Las imágenes registradas durante los recientes sismos en Venezuela, donde se observaba a personas descendiendo apresuradamente por las escaleras de edificios, han reabierto un debate crítico sobre la seguridad estructural y el comportamiento humano ante eventos sísmicos. Esta situación ha generado incertidumbre entre miles de familias peruanas que habitan en edificaciones verticales, cuestionando si es viable o peligroso intentar evacuar durante los primeros segundos del movimiento telúrico.
La regla según la altura
Las recomendaciones técnicas establecidas por organismos internacionales y autoridades locales distinguen claramente entre edificios de baja y alta cota. Para estructuras de hasta tres pisos, se considera factible una evacuación rápida hacia zonas abiertas seguras antes de que el movimiento cese. Sin embargo, para edificaciones de mayor altura, la normativa indica que evacuar es contraproducente debido a los riesgos asociados con las escaleras y la posible caída de elementos estructurales durante la sacudida.

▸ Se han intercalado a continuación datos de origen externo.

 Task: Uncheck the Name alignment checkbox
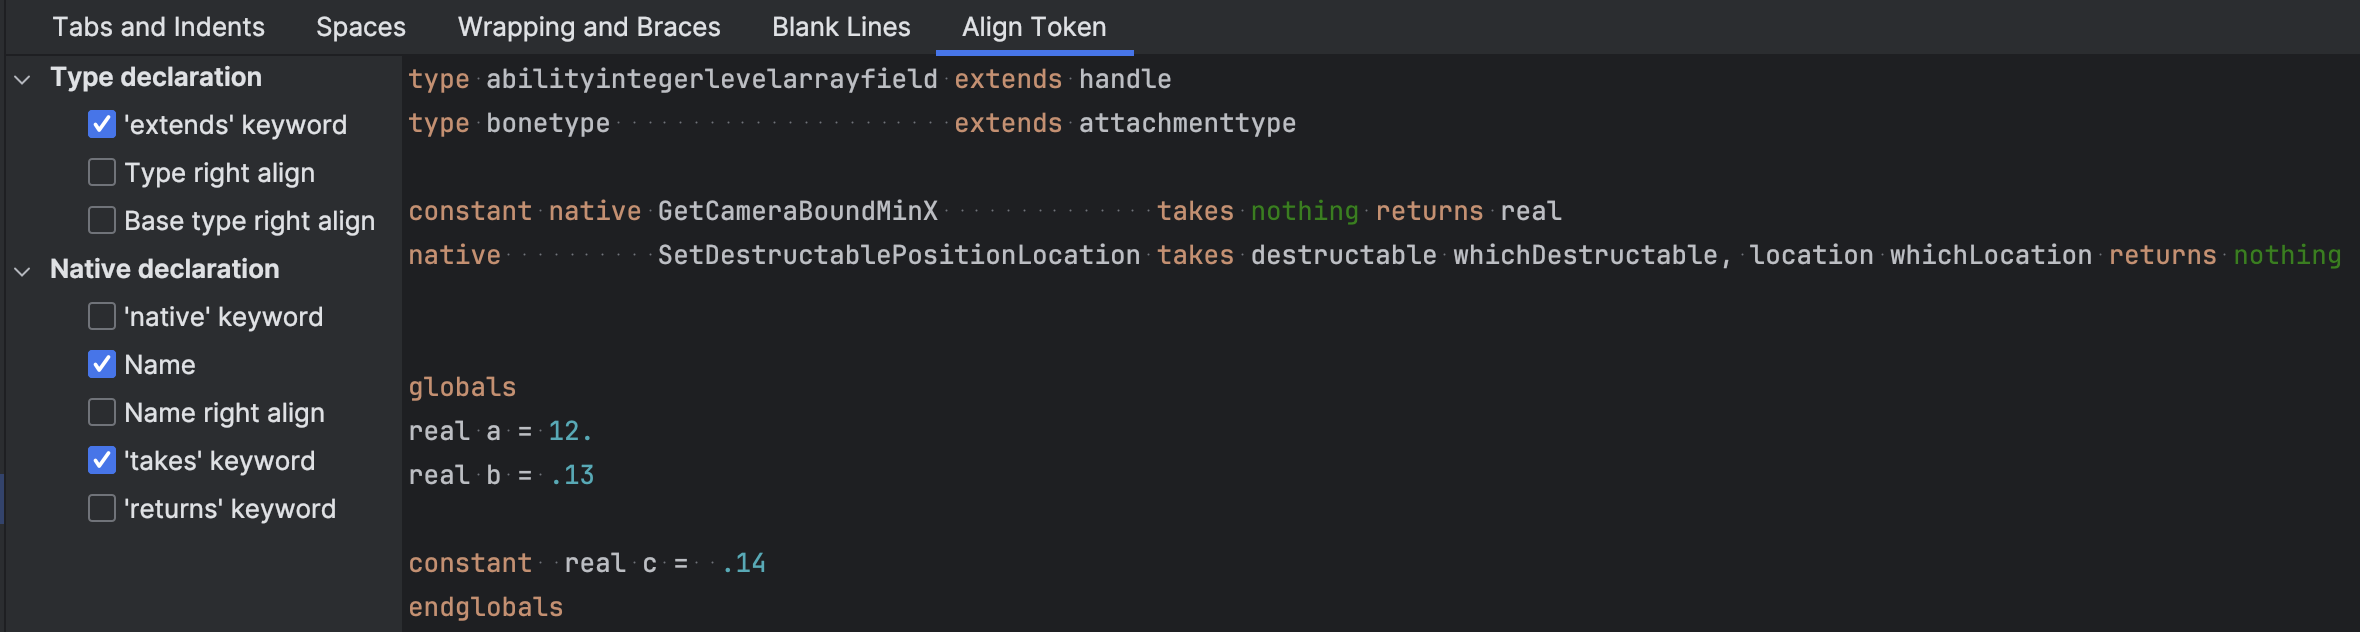[x=102, y=364]
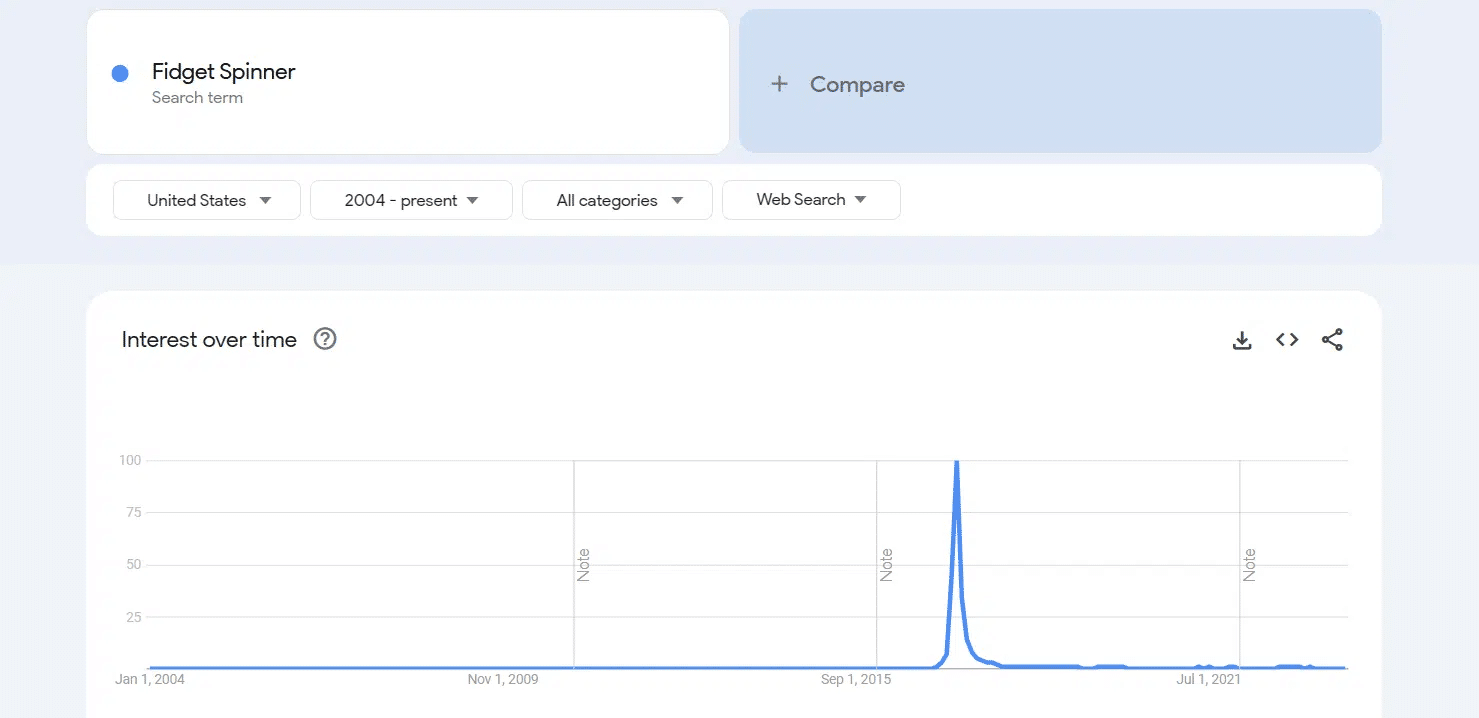This screenshot has width=1479, height=718.
Task: Open the All categories dropdown
Action: [x=617, y=200]
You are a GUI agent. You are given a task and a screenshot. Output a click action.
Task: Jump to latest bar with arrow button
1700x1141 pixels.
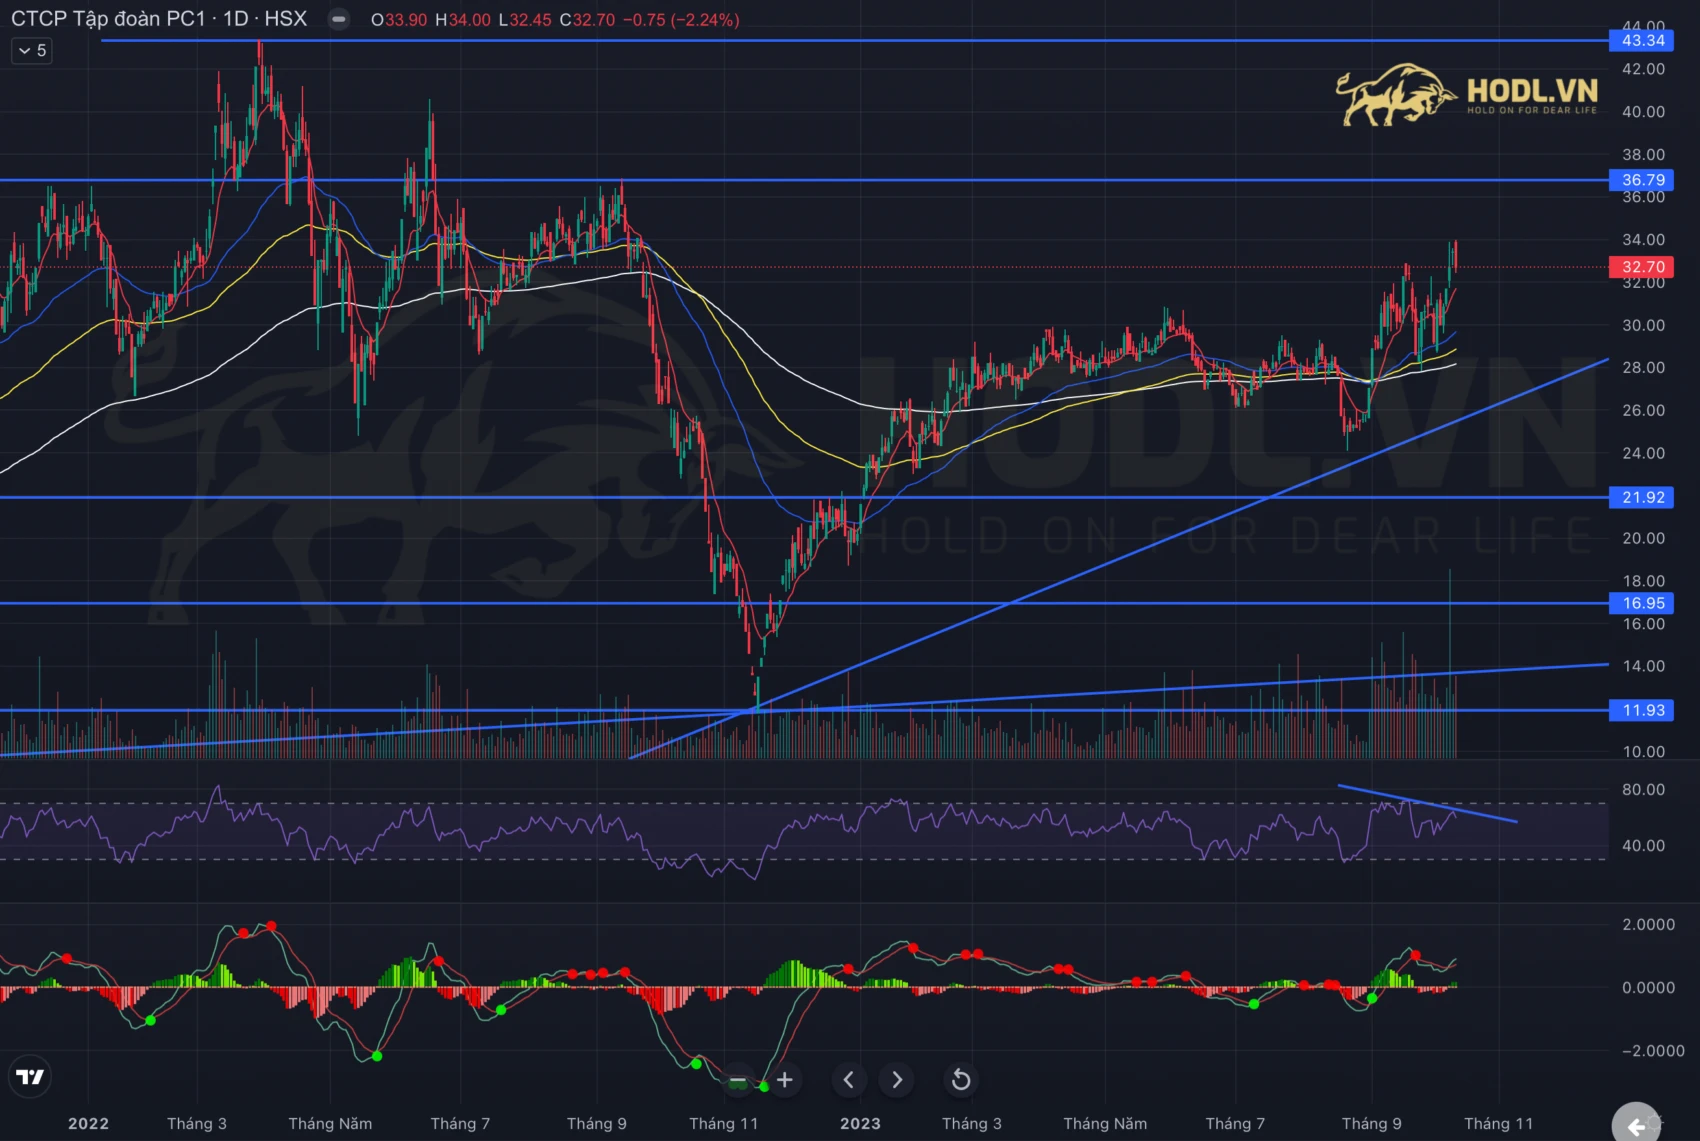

Riesgos en las zonas comunes
La tendencia observada en Venezuela ilustra el peligro inherente al uso de áreas comunes durante un sismo. Las escaleras, pasillos y vestíbulos son puntos críticos donde se concentra la mayor cantidad de víctimas por aplastamiento o caída de escombros. Al intentar descender apresuradamente, las personas aumentan su vulnerabilidad frente a objetos que pueden desprenderse del techo o paredes en colapso parcial.
Protocolo de actuación
La medida estándar para residentes en edificios altos consiste en permanecer dentro y adoptar la posición de protección. Esto implica ubicarse cerca de muros estructurales, bajo mesas resistentes o junto a marcos de puertas internas, evitando el centro del espacio abierto. La evacuación solo debe realizarse una vez que haya cesado completamente el movimiento sísmico.